>> Begin
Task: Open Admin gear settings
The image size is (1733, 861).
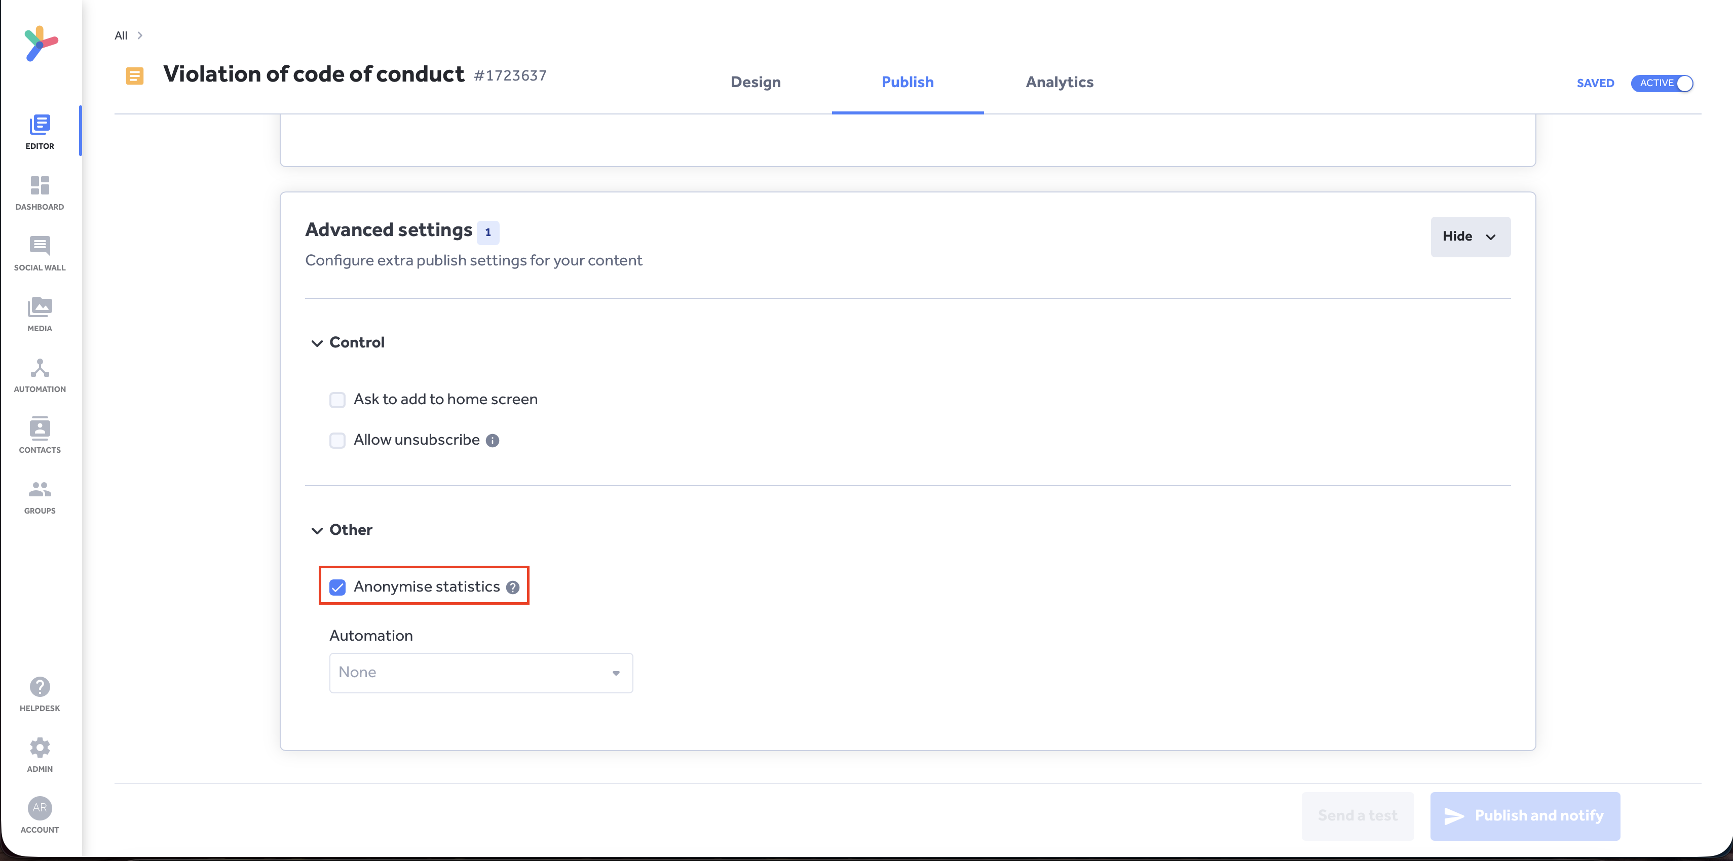Action: pos(40,747)
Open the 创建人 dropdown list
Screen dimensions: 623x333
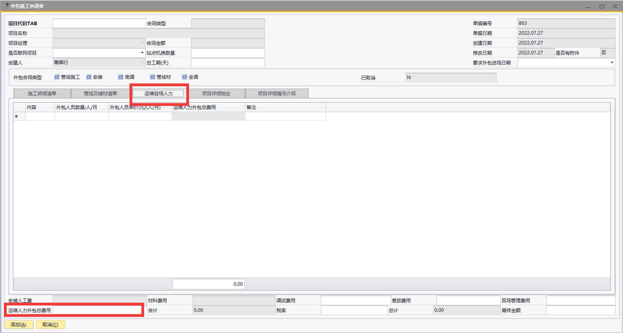pyautogui.click(x=142, y=63)
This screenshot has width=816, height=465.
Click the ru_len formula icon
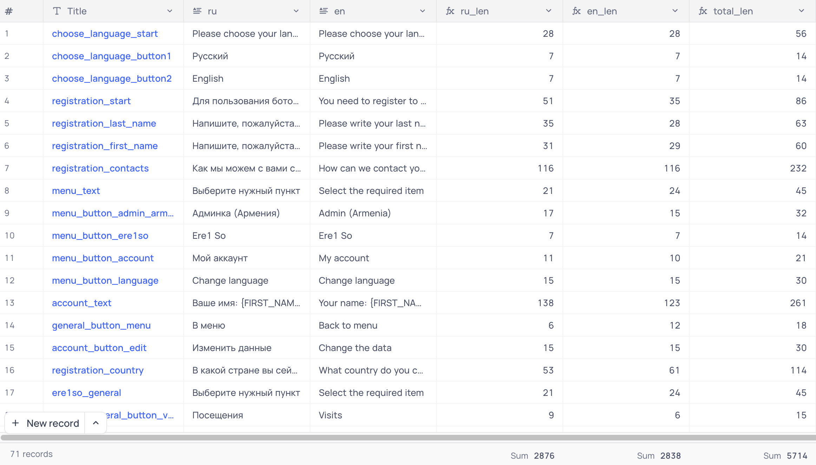click(450, 11)
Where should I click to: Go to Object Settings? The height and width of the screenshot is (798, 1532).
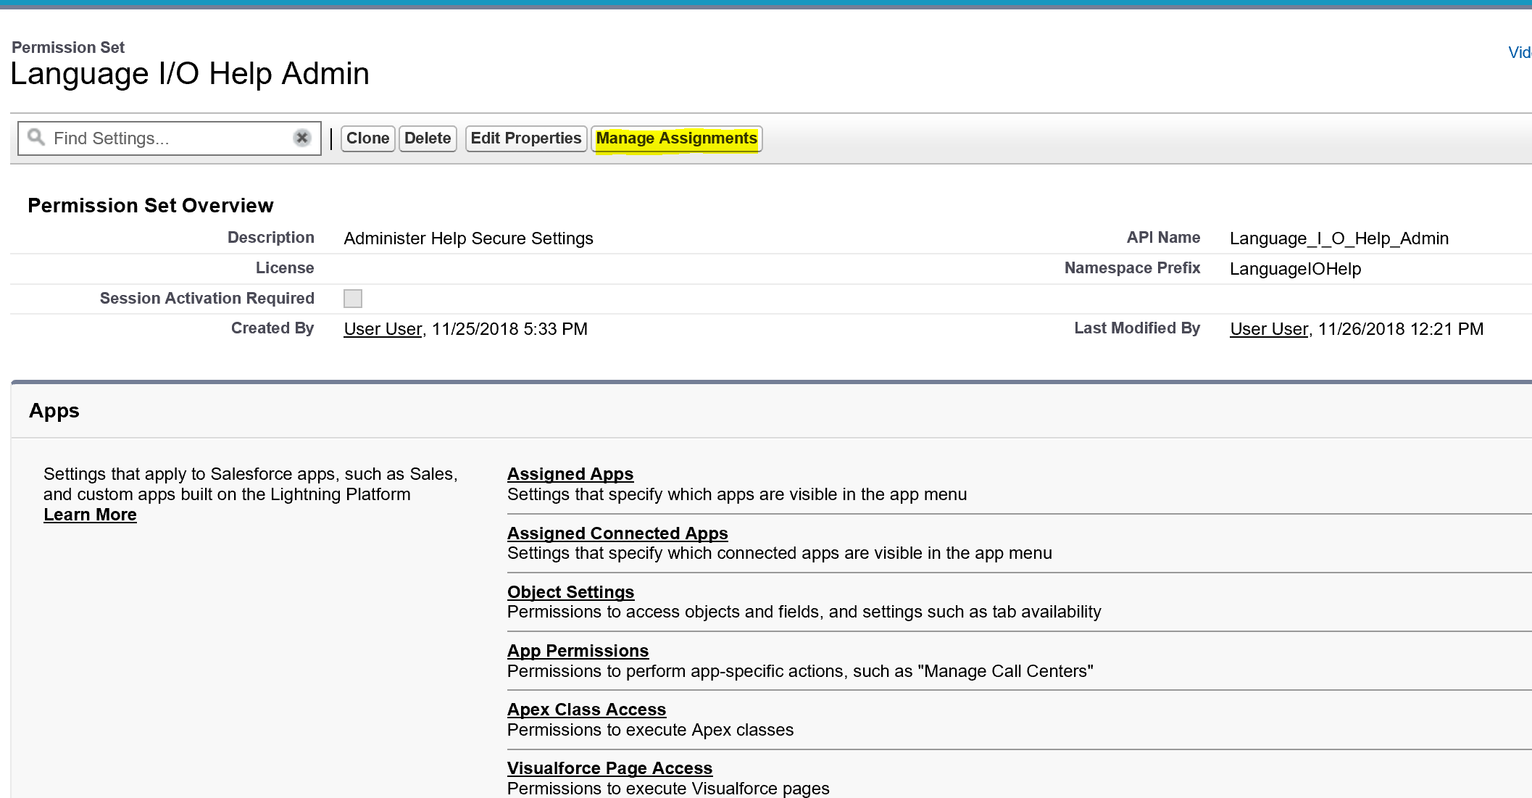[x=570, y=592]
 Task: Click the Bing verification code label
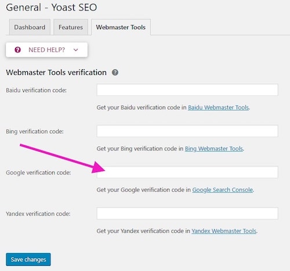(35, 131)
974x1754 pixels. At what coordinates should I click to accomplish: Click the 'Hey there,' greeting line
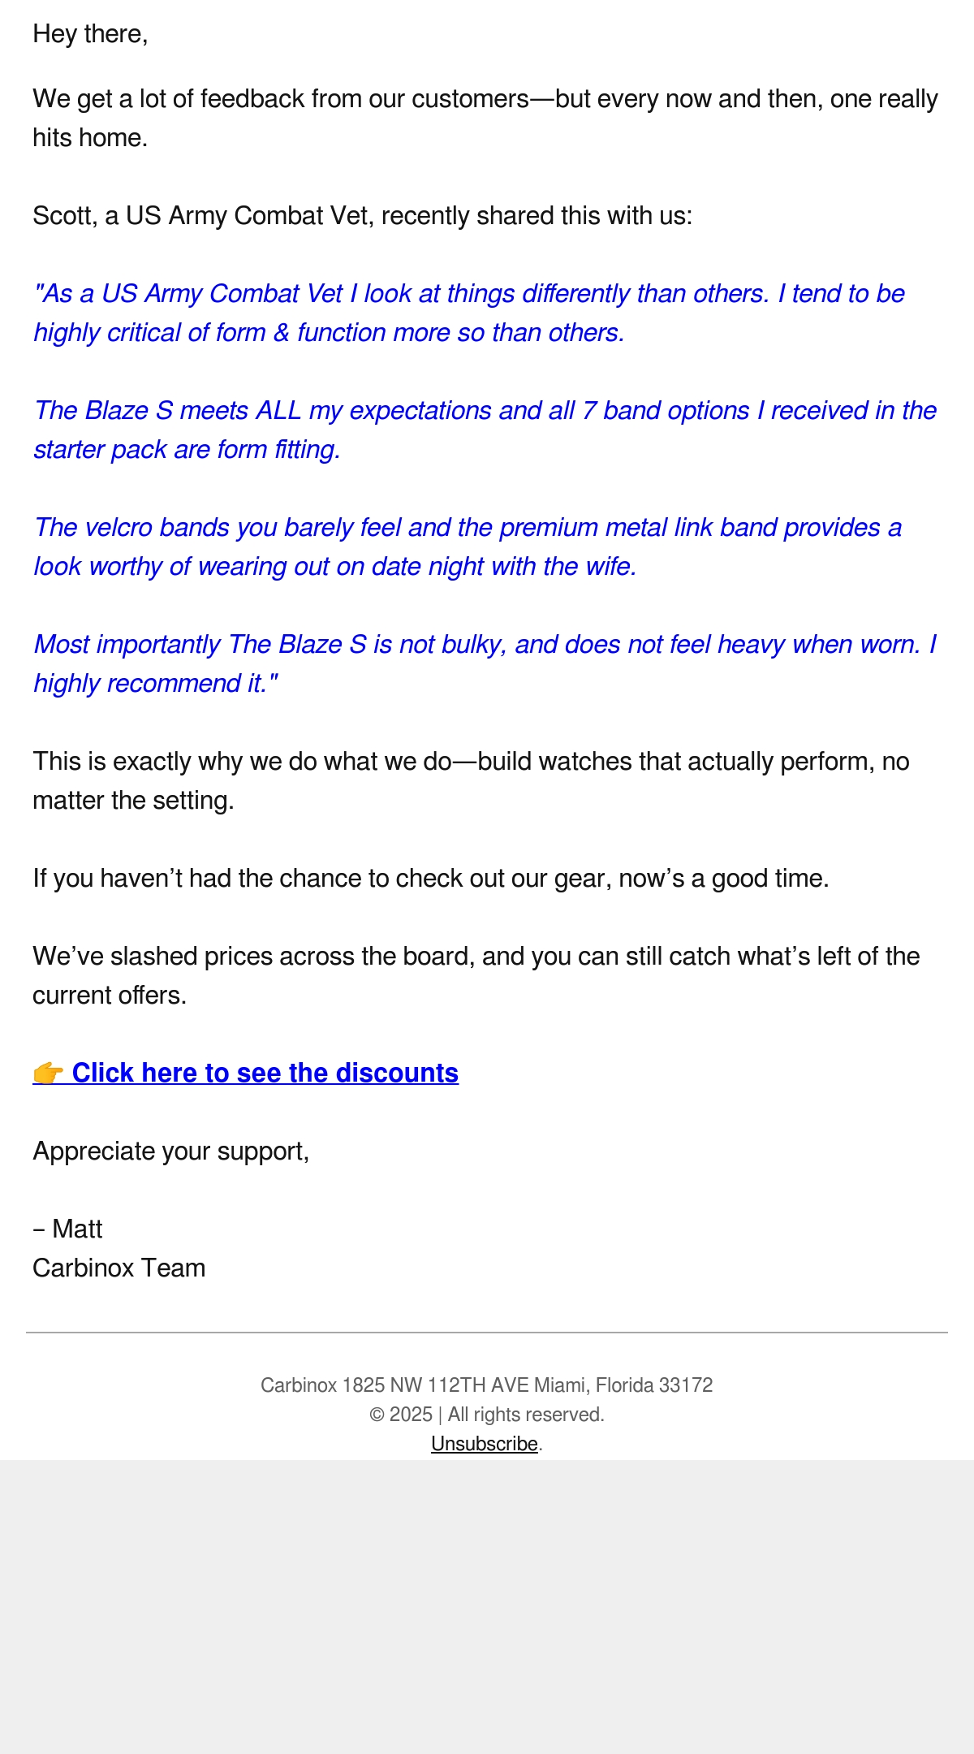point(90,34)
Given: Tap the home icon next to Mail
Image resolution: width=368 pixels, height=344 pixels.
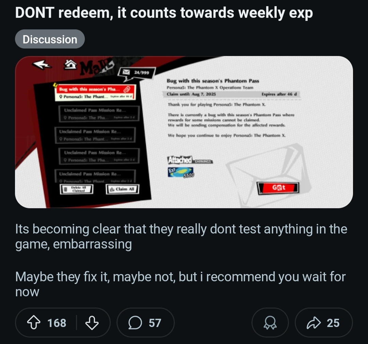Looking at the screenshot, I should click(71, 65).
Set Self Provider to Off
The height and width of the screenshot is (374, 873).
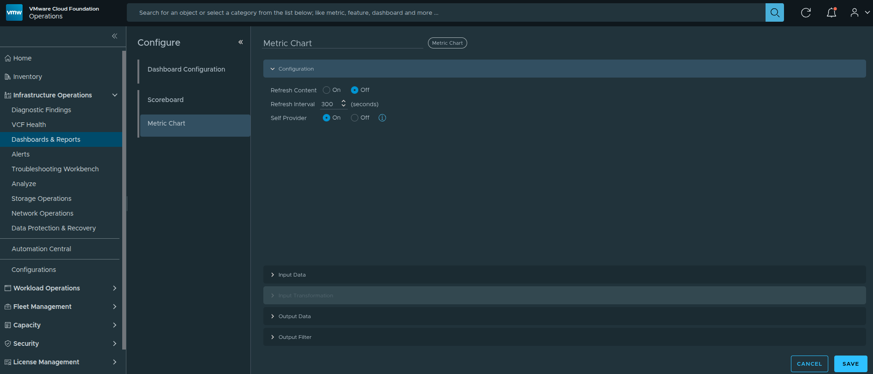[x=354, y=118]
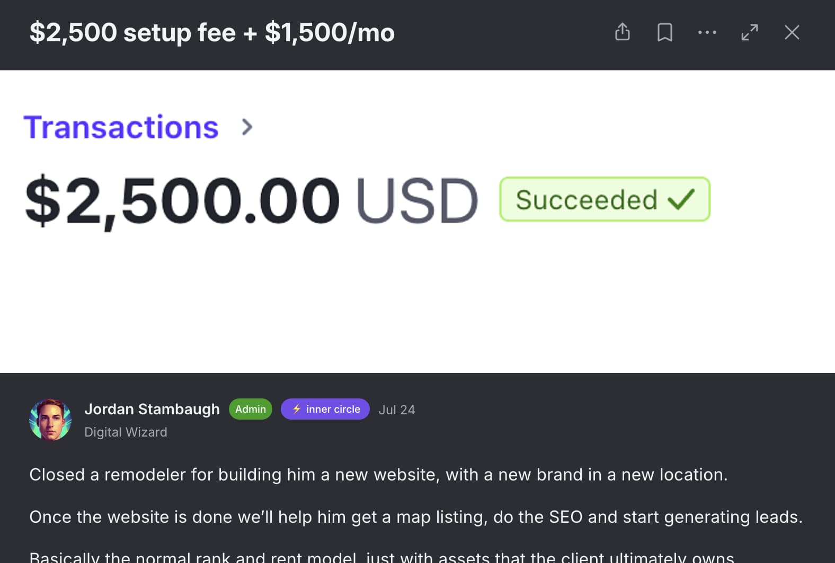The image size is (835, 563).
Task: Click the author name Jordan Stambaugh
Action: (152, 409)
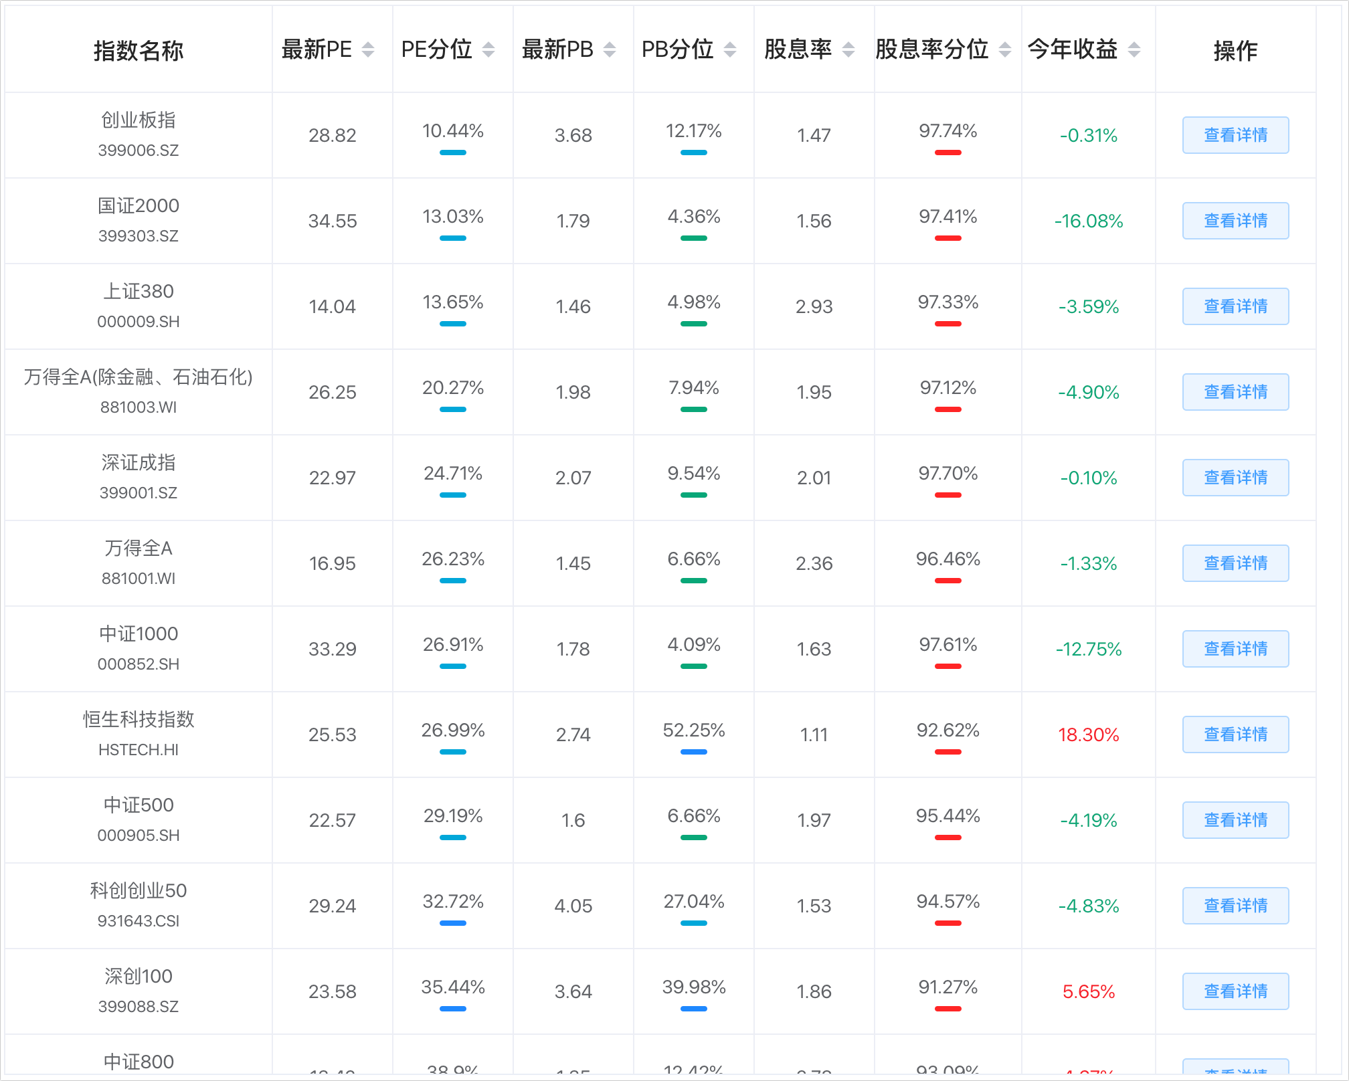This screenshot has height=1081, width=1349.
Task: Click 指数名称 column header
Action: tap(139, 51)
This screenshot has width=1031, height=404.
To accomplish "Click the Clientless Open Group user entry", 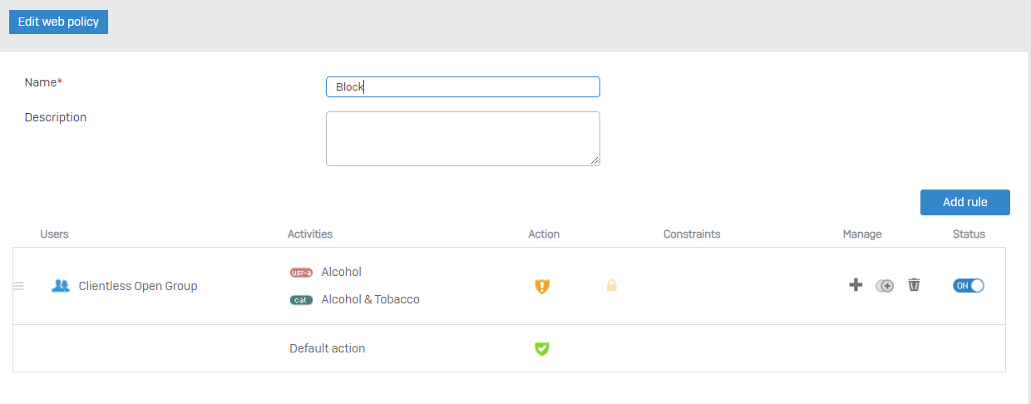I will [x=138, y=286].
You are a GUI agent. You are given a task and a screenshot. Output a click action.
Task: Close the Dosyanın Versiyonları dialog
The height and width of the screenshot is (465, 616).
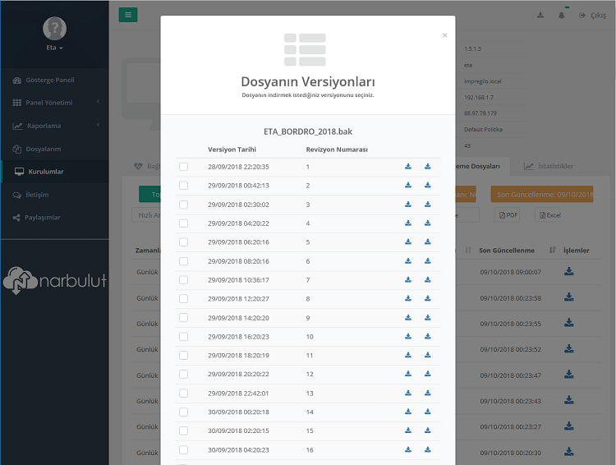coord(445,35)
>> End
- _GIVEN REQUEST_
Return every line of the records above that contains the string "pixels".

- _TASK ANSWER_
974x1754 pixels. At what coordinates should I click to accomplish: Click the 'Hey there,' greeting line
Image resolution: width=368 pixels, height=344 pixels.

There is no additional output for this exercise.